Brooke Holiday is a bit of a creative chameleon. The Melbourne-based artist has degrees in fine art and arts management, and spent her 20s working in the fashion industry across design, costuming and production.
But painting was always her primary focus, until a lecturer in university told her she ‘couldn’t paint’.
‘I didn’t make any work for a great deal of time after that, and it affected my sense of self-belief in my ability as artist,’ Brooke says. Then in 2020, she found herself with more free time than ever, and a newfound nostalgia for shared moments with friends and family.
‘This sparked a desire to capture the beauty of those moments (so often shared across a dinner table) before they are resigned to memory,’ Brooke explains.
Since then, Brooke’s return to painting over the last three years has been an era of ‘personal renaissance’. And her ethereal pieces are a triumphant reflection of that. Now she juggles the rewarding, but ‘chaotic dance’, of teaching art at local schools and her job as a Pilates instructor, along with working two days a week in her home studio.

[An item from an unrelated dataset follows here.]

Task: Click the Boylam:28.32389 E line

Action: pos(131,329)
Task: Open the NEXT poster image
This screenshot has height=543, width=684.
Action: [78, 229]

‘My home provides the perfect stage for setting my paintings which, can often feel like an exercise in extravagance,’ Brooke adds.
Brooke’s process itself is equal parts indulgent and sustainable. It normally starts with thrifting a vintage frame for the painting, before visiting the local market for some seasonal produce, looking for anything that is ‘visually interesting, and exciting to contemplate consuming later’.
Naturally, there’s a bit of styling, photographing, and plenty of painting, but the final component ‘is always a feast of the subject matter shared with loved ones’ that brings her work full circle.
It’s this intimate moment that helps shape the ‘mood’ of the final piece, carried by dreamy pastel tones and layered brushstrokes, freezing these memories in time. And they’re positively beautiful!